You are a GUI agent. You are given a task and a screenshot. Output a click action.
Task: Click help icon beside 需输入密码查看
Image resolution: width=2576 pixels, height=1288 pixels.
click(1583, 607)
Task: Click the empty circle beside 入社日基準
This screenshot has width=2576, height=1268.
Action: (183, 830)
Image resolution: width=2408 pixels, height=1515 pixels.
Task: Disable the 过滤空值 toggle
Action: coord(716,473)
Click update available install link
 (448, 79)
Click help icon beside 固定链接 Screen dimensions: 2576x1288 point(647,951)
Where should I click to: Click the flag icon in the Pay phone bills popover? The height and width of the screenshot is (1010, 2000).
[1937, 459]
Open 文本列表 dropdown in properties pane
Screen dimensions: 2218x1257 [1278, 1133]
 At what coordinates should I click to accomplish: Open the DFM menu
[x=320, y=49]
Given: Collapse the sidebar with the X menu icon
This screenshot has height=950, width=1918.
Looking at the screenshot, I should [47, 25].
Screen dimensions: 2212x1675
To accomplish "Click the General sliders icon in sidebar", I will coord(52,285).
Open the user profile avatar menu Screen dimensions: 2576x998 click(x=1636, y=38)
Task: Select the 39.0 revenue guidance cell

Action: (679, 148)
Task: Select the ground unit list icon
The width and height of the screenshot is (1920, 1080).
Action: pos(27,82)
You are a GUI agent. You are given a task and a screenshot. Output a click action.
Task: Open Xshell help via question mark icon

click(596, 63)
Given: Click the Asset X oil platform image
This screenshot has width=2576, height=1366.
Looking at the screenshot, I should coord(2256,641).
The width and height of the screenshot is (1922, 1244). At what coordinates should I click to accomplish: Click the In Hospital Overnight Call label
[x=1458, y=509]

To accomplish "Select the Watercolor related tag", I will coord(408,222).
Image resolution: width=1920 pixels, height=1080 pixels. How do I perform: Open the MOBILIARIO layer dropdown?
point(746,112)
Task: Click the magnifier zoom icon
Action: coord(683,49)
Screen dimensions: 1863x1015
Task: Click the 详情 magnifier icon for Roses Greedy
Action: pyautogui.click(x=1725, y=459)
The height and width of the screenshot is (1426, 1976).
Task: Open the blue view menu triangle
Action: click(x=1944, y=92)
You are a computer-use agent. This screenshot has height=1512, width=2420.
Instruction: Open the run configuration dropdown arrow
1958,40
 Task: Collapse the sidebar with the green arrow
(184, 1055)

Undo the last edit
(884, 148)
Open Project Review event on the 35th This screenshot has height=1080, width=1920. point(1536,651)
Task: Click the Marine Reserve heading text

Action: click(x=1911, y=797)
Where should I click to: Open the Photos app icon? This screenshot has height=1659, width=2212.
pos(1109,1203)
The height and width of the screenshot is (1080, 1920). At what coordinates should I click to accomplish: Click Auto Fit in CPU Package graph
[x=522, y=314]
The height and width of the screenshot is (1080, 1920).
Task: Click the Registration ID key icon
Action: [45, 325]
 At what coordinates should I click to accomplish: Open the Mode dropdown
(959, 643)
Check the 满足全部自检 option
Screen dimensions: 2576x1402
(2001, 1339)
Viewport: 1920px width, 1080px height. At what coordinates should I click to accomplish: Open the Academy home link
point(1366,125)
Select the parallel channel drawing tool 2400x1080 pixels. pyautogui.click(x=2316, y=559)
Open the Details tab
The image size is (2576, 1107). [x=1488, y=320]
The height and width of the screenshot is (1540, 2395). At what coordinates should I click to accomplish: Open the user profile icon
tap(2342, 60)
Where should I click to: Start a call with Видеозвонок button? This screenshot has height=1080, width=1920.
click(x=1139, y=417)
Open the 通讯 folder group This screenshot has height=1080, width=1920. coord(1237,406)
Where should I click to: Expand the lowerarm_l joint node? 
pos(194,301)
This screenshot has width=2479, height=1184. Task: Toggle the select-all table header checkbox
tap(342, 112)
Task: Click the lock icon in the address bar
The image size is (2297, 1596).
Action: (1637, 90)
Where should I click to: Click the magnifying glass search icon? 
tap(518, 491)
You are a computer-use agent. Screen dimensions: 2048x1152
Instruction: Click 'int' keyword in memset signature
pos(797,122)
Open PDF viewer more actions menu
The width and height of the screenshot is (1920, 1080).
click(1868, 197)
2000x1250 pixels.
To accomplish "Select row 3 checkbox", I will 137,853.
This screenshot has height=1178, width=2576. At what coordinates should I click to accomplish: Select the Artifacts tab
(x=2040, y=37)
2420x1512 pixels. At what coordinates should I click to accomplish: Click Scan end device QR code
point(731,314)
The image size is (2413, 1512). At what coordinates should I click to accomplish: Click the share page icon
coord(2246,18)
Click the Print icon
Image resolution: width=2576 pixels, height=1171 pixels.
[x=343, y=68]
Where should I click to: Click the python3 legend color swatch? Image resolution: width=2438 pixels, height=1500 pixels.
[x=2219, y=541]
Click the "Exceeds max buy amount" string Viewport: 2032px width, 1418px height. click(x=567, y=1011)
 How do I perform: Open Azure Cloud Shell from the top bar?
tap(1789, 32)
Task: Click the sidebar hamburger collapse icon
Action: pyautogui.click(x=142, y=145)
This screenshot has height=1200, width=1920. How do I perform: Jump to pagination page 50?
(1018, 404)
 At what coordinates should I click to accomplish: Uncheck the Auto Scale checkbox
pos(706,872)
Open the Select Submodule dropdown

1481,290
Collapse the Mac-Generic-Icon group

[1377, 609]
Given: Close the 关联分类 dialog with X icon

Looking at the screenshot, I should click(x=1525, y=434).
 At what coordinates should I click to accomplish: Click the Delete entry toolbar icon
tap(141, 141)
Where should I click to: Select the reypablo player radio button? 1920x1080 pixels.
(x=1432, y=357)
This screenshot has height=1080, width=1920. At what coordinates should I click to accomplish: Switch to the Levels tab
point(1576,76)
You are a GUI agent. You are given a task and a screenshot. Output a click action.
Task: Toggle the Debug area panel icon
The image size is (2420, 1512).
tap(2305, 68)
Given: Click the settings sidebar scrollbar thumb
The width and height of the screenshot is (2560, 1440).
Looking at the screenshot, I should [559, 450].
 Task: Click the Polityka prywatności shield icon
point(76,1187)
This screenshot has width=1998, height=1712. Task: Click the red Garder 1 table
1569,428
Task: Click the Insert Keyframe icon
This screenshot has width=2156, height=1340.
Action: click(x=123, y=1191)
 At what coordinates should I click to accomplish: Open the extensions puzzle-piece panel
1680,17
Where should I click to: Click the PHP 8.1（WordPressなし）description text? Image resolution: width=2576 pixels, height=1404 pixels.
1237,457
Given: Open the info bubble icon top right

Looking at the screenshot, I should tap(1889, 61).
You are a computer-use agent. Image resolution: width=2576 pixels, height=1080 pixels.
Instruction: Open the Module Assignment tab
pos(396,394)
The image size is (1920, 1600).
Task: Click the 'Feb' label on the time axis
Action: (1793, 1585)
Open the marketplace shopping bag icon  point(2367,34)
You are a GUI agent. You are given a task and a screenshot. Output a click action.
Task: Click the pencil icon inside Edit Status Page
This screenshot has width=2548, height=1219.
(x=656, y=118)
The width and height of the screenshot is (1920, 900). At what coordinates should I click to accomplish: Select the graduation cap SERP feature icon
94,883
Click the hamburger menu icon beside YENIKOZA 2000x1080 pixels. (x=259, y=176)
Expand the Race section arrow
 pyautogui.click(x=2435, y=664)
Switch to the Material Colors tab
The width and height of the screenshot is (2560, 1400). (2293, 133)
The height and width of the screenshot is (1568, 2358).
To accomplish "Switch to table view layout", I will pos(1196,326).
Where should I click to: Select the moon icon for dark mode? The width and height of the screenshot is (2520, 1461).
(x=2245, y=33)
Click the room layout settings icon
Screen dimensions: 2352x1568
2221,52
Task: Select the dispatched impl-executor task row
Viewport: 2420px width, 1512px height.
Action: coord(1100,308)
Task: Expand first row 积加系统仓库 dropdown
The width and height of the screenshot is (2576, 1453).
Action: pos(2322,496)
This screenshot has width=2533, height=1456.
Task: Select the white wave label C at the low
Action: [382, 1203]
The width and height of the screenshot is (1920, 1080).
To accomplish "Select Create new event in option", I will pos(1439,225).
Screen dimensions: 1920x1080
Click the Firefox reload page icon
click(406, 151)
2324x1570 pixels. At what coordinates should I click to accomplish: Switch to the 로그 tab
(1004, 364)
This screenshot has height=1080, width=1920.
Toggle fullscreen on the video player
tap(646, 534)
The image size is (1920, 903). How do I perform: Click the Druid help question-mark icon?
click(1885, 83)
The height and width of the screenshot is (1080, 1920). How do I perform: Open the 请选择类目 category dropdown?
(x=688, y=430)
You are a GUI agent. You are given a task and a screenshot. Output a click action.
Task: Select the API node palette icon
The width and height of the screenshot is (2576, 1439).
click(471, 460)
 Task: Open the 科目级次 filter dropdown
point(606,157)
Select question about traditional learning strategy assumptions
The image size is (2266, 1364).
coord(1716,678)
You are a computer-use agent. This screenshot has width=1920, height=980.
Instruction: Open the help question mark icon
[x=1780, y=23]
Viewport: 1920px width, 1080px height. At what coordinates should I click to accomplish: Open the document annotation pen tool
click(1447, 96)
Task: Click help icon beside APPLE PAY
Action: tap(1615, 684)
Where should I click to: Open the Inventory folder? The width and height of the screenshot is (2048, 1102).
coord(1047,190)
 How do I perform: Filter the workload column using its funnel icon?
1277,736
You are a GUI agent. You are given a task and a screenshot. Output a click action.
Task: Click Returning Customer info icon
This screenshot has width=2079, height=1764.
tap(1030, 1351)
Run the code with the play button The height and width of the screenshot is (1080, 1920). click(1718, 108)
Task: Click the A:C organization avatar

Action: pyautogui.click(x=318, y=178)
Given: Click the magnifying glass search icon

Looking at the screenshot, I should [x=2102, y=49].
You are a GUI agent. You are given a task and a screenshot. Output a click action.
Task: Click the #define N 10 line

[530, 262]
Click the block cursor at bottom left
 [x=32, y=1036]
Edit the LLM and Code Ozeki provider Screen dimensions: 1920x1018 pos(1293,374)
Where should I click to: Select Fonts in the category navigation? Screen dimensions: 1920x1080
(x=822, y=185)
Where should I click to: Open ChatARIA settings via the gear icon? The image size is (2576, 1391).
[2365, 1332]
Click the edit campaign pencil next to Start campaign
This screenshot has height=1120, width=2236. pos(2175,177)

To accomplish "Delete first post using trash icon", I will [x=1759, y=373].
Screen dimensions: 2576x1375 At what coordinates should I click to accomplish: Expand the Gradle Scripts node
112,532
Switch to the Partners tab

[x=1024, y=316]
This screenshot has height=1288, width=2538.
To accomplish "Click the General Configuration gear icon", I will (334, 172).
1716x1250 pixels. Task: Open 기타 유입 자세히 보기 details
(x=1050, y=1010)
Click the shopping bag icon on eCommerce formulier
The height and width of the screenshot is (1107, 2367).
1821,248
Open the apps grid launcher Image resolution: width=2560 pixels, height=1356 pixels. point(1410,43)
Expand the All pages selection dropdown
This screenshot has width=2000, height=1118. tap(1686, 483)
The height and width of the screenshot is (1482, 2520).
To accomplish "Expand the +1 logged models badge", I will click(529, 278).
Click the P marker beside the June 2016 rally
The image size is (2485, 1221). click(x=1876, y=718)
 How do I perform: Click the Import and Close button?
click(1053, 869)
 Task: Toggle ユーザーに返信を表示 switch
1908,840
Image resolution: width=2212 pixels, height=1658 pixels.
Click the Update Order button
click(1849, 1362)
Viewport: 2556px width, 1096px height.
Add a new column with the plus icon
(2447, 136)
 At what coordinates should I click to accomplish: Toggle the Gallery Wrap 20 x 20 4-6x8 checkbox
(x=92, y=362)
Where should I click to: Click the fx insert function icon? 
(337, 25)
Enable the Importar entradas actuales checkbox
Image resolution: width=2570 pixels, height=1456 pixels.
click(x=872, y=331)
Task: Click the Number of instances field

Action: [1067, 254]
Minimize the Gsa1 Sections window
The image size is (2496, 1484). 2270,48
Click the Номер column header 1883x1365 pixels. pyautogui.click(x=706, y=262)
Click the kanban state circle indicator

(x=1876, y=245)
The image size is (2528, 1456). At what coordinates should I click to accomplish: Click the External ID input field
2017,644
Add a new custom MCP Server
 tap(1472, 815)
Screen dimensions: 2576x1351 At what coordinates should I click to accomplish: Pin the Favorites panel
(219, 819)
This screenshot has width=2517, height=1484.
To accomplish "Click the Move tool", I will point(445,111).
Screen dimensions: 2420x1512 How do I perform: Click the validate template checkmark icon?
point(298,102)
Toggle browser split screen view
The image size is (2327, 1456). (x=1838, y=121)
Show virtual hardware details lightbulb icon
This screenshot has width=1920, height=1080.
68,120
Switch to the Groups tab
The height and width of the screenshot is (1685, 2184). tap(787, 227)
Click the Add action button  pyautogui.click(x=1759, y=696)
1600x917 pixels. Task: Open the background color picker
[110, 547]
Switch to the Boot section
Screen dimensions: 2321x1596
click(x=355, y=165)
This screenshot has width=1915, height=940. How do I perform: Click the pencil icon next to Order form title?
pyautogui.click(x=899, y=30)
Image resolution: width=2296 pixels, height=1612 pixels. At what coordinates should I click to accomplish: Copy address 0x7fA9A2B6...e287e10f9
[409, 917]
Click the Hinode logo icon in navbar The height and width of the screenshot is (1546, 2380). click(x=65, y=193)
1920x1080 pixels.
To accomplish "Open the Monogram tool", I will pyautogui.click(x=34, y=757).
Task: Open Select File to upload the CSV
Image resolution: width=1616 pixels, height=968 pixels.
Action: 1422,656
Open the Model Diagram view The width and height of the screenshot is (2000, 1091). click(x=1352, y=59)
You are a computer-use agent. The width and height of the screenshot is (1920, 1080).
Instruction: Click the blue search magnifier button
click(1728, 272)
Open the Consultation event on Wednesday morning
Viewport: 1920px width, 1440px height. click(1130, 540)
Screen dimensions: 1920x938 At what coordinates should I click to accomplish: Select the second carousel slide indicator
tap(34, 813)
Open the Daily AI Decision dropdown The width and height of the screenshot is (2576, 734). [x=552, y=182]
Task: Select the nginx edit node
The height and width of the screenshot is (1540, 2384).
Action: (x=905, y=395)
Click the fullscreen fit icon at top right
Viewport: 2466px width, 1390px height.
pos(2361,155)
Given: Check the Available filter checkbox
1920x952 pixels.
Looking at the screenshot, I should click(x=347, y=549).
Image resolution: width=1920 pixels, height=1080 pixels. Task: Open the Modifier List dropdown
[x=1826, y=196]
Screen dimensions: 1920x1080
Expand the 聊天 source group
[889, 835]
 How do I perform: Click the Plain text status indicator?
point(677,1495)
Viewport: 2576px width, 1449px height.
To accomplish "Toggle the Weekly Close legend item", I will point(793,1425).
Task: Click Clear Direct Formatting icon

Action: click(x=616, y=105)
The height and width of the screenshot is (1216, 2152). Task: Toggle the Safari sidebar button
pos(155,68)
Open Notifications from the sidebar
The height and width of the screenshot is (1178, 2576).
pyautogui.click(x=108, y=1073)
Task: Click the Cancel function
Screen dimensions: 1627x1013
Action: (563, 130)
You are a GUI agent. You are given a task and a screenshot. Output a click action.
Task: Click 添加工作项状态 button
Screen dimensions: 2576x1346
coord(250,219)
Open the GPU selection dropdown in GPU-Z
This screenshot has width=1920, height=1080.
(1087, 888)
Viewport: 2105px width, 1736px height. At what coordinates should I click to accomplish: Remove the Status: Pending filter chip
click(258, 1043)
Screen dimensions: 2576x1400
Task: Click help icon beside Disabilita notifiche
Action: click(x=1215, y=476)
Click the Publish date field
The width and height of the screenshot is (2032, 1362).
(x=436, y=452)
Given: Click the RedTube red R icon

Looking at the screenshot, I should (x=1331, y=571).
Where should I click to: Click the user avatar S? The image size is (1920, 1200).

### AIM OF THE EXERCISE
Which of the lines above mention the word "first"? Pull those lines out.

### FINAL ANSWER
Task: Expand first row 积加系统仓库 dropdown
To accomplish "Delete first post using trash icon", I will [x=1759, y=373].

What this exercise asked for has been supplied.